Physical custody is the one most people care about and involves where the child actually spends time. Legal custody is the right of access to information to things such as medical and educational records, as well as decision making rights.



There are two types of physical custody: joint and primary. Joint is where the parties share custody approximately equally; and primary custody is where one parent has the majority of the custodial time and the other parent has visitation.

Nevada tends to be joint physical custody friendly. This means that if you have been an active parent and assert your custodial rights— and there is nothing wrong with you, you stand a good chance at having joint physical custody.

Things that could affect your ability to get joint physical custody and cause the court to award the other parent primary physical custody could be: 1) history of domestic violence; 2) history of mental illness; 3) history of substance abuse; 4) evidence of disrespecting the other parent’s rights; and 5) any evidence that would tend to show that it is not in the child’s best interest for you to have joint physical custody.

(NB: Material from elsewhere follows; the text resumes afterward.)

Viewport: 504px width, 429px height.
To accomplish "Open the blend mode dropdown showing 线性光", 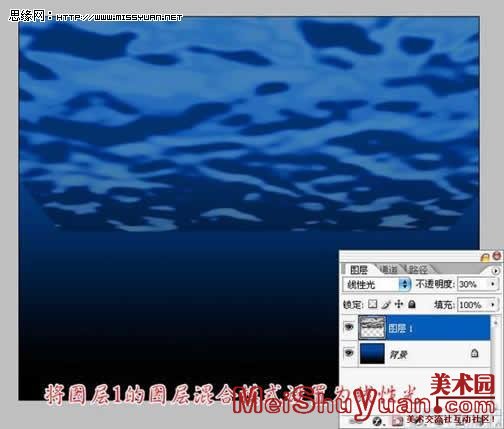I will pos(376,284).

This is not an exhaustive list and every case is different.

To have joint physical custody, the threshold is generally three nights per week. This has been a topic up for debate for years as to how you count time, but if you have three nights a week, it is a safe bet that all judges in Las Vegas would consider this joint physical custody



Almost everyone has joint legal custody, regardless of their physical custody designation. Sole legal custody is also a type of legal custody, but it is rarely ordered. For you to get sole legal custody the other parent usually must be doing something with their legal custody rights that is negatively impacting the child. For instance, if every doctor agrees your child needs a surgery and the other parent refuses to consent, this parent might be abusing their legal custody and the court might strip them of this right. Other than that, you should plan on having joint legal custody.

People in prison often still maintain joint legal custody. Many judges consider it a basic right.